Friday, Jan. 01, 1965

A Phoenix in Dallas

Just when he should have been able to sit back and listen to the jingling cash registers, Stanley Marcus, president of Dallas' famed Neiman-Marcus, last week paced a smoke-blackened, rubble-filled office. In his hand he carried a walkie-talkie to keep in touch with work crews cleaning up the results of a $10 million fire that swept the seven-story department store just five days before Christmas. Marcus, who manned the fire lines with firemen while his wife served them coffee, promised "to come out of these ashes like a phoenix." Fully insured against both fire damage and loss of business during rebuilding, he optimistically set Jan. 11 as a reopening date and predicted that-despite the fire-Neiman's 1964 net profits would rise to a record $1,200,000.

Fireside Chat. The fire started near the second-floor escalator around 3 a.m. on the Saturday that Marcus had expected to be "the biggest day of the Christmas shopping season," roared up the stairwell to gut the fourth and fifth floors. In some sections of the store untouched by flames, plastic hangers melted in the intense heat, dropping expensive clothing into dirty, swirling water. More than 150 firemen fought for five hours to control the fire, the costliest in Dallas history.

Almost immediately, Marcus had to face the considerable problems of rehabilitating a big store after disaster, one of which is the avoidance of what he calls "invisible damage": the possibility that customers will change their habits if their relationship with the store is broken off too long. To speed reopening and keep Neiman-Marcus customers from changing, he roused a Dallas contractor out of bed for a fireside chat, hired a New York interior decorator before the last fire truck had departed.

Later that same day, the store bought spot radio announcements advising customers that its suburban store and Fort Worth and Houston branches were open, and that phoned-in gift orders would be filled and wrapped in the usual distinctive N.M. manner. Sunday newspaper advertisements assured Texans that "Neiman-Marcus is ready to serve you tomorrow."

Decapitated Goddess.

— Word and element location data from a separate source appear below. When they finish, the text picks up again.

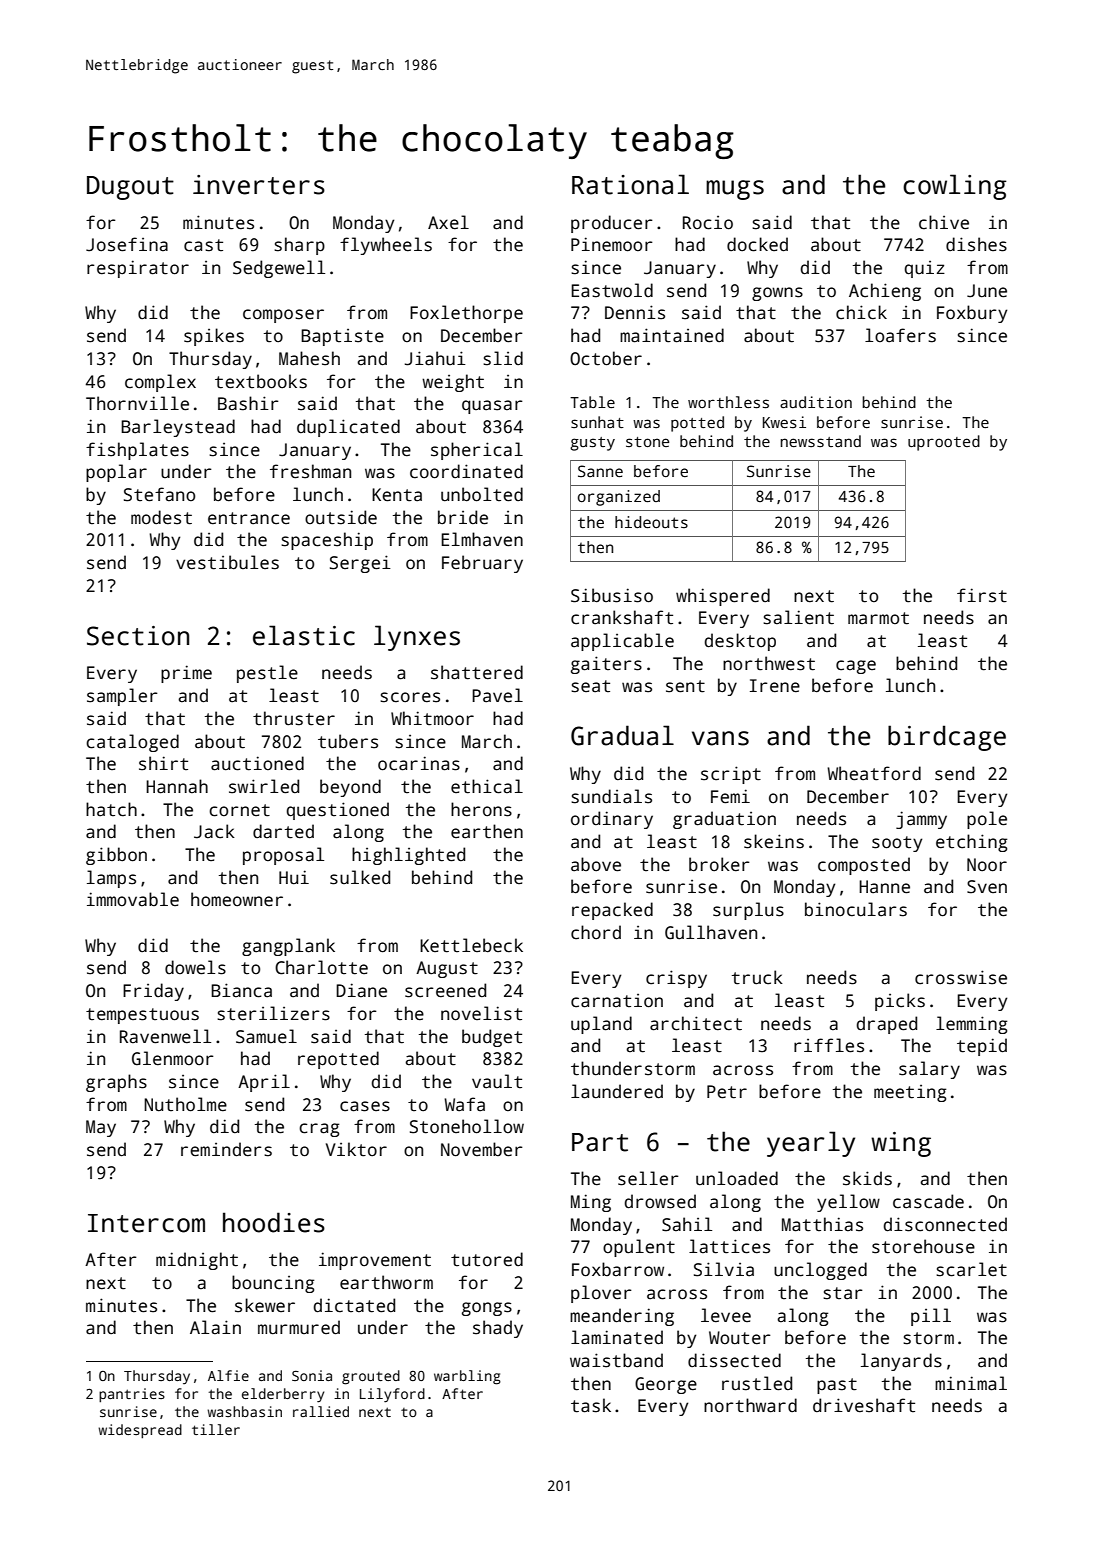  Describe the element at coordinates (140, 1431) in the screenshot. I see `widespread` at that location.
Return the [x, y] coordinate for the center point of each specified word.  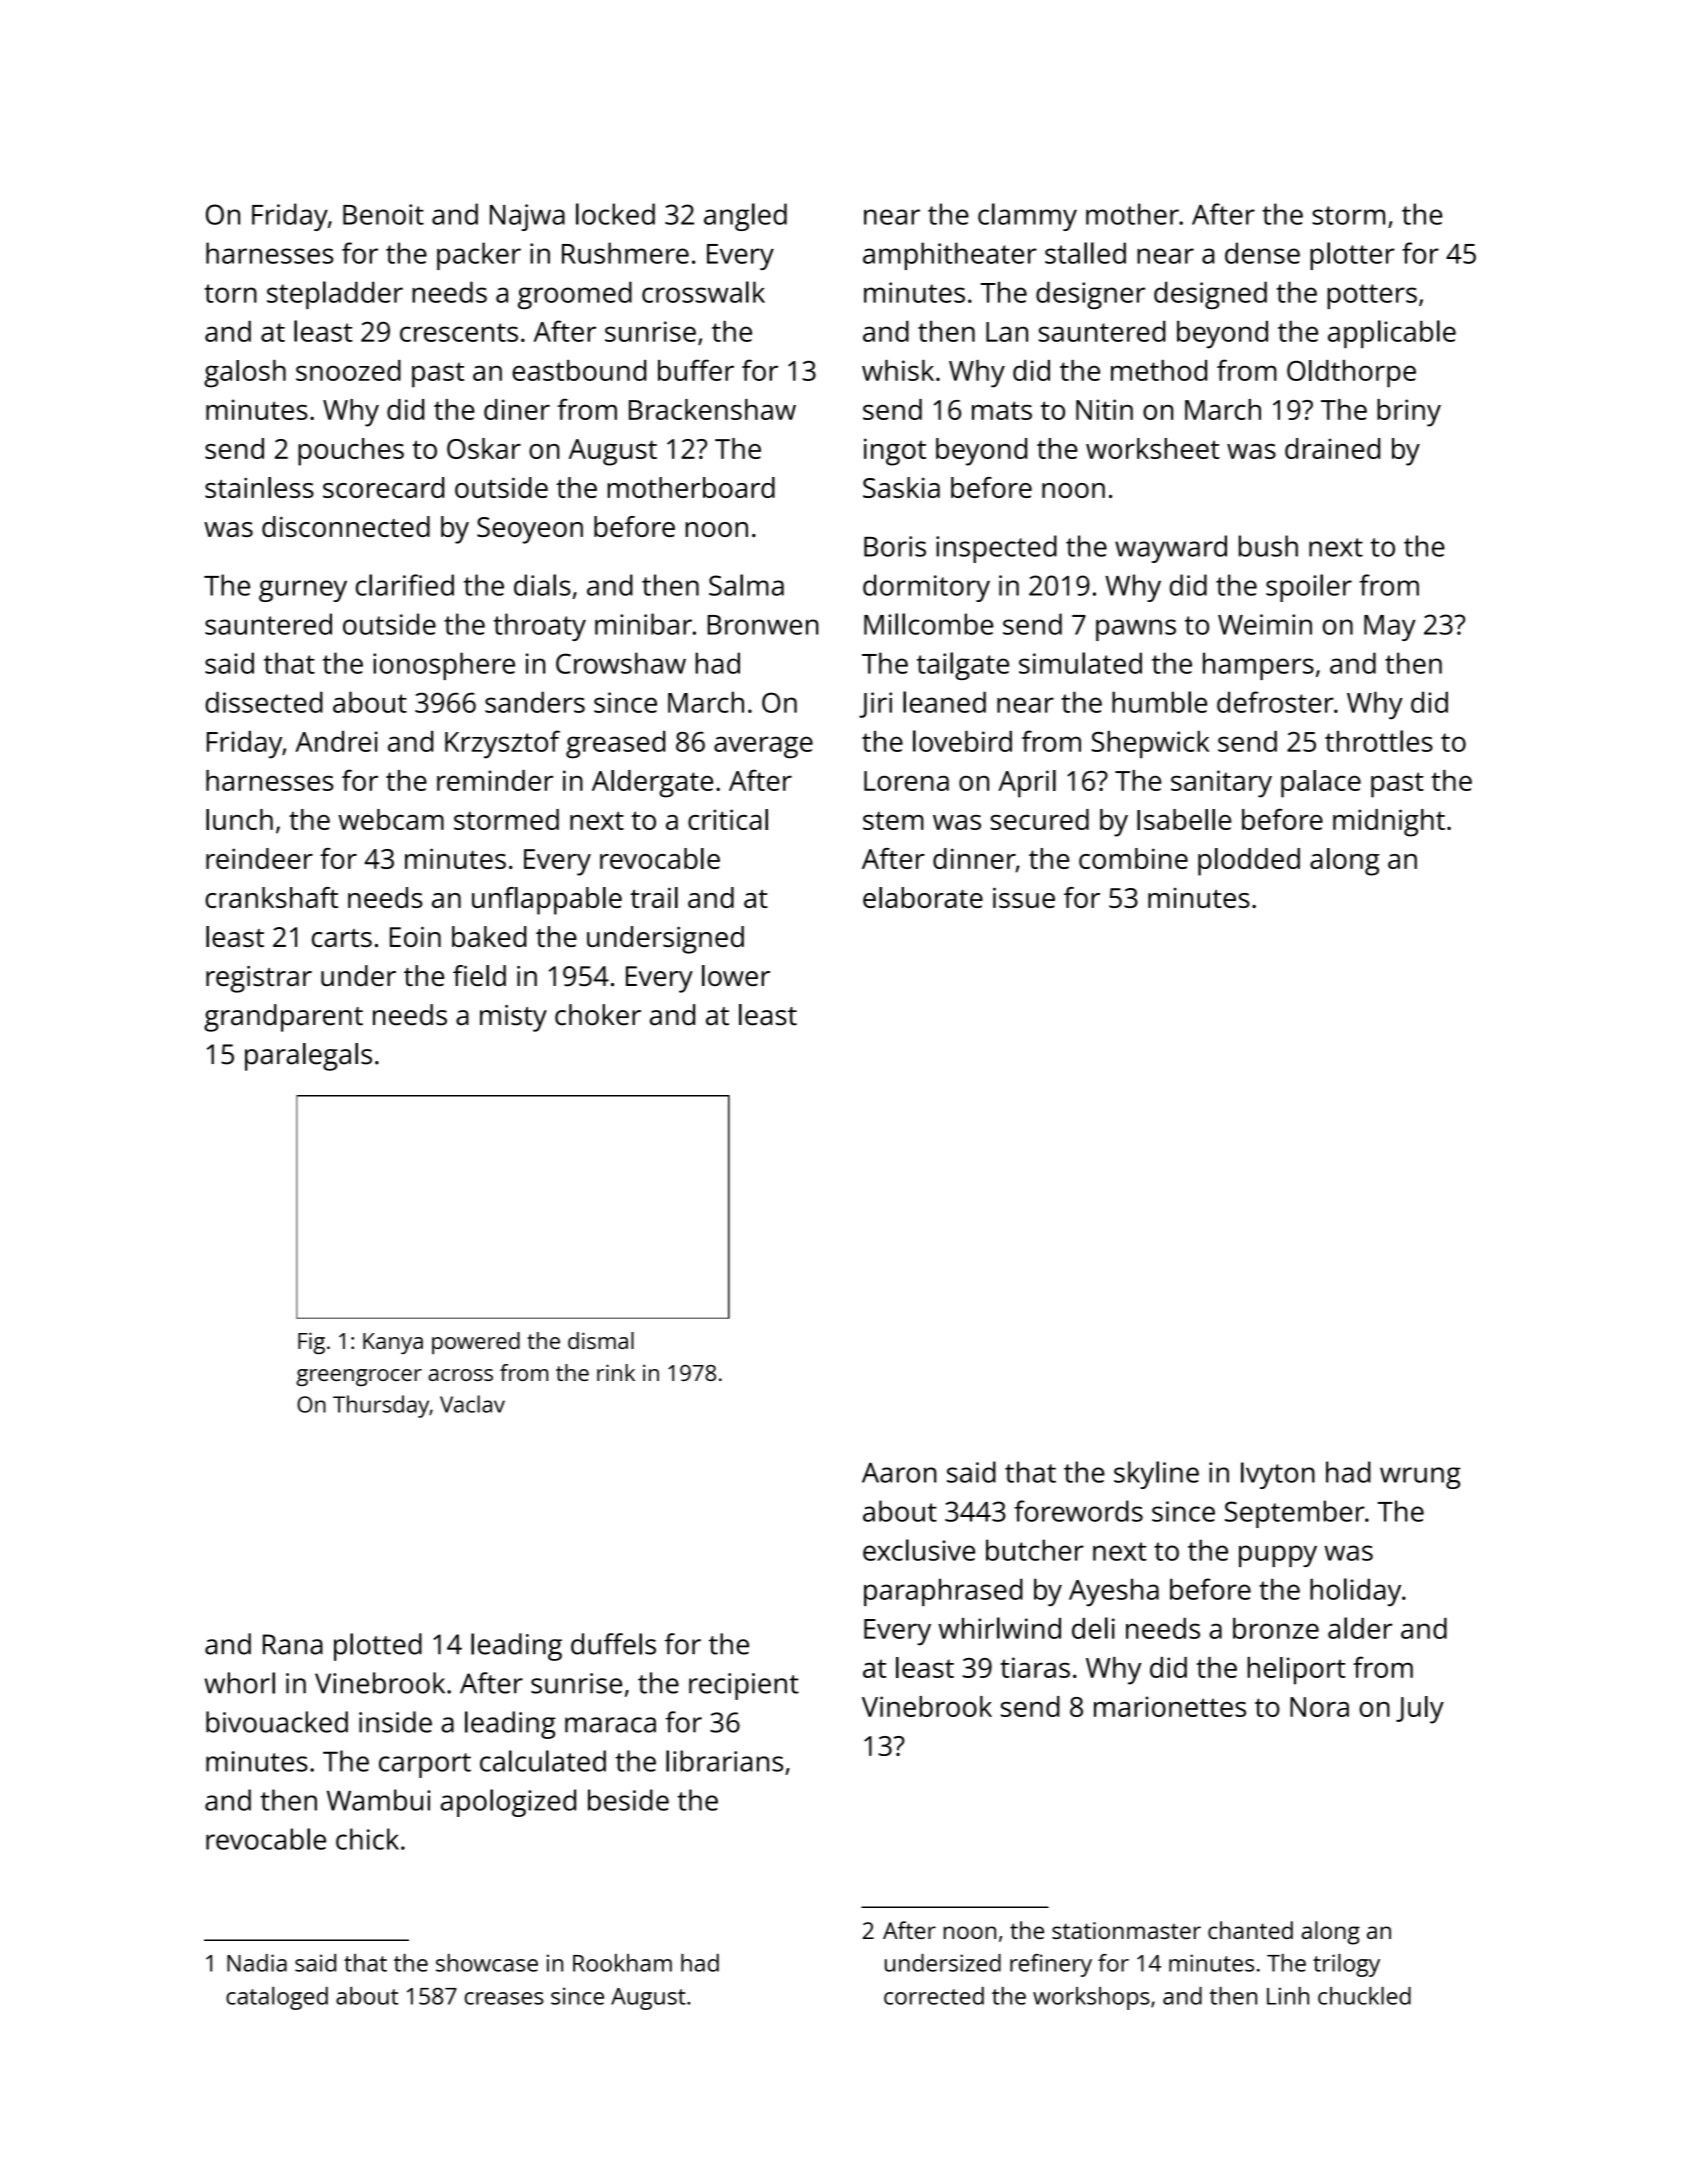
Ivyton [1278, 1475]
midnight [1389, 823]
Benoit [383, 214]
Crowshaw [621, 663]
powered [476, 1343]
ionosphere [444, 666]
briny [1409, 413]
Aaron [899, 1473]
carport [425, 1765]
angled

Such extravagant Neiman-Marcus items as a $150,000 necklace and a Doughty & Boehm quail-shaped teapot worth $50,000 escaped the fire undamaged, but about two-thirds of the store's $12 million stock of merchandise was either destroyed or made unsalable by N.M. standards. A $10,000 wooden figurine of Kuan Yin, a Chinese goddess of mercy, was decapitated and a $35,000 sable coat so saturated with smoke that Marcus deemed it uncleanable. "It would be like trying to take the smoke smell out of smoked herring," he said. Much of the less-damaged merchandise will be sold to other retailers, who last week deluged Neiman-Marcus with offers. Marcus, who sniffs at the idea of a Neiman-Marcus fire sale, hopes only that his damaged goods are finally sold "a long distance from Dallas."

An institution like Neiman-Marcus cannot suffer a major fire without national-and even international-repercussions. Good Customer Lyndon Johnson, who is buying Lady Bird's inaugural gown at N.-M., called President Marcus to express his regrets, as did David Rockefeller. Saks Fifth Avenue, Harrods of London and the Galeries Lafayette in Paris all offered to send aid, including specialty merchandise and the services of their buyers. Across the U.S., wags began sending their friends notes and telegrams that read: "A gift in your name has been burned at Neiman-Marcus."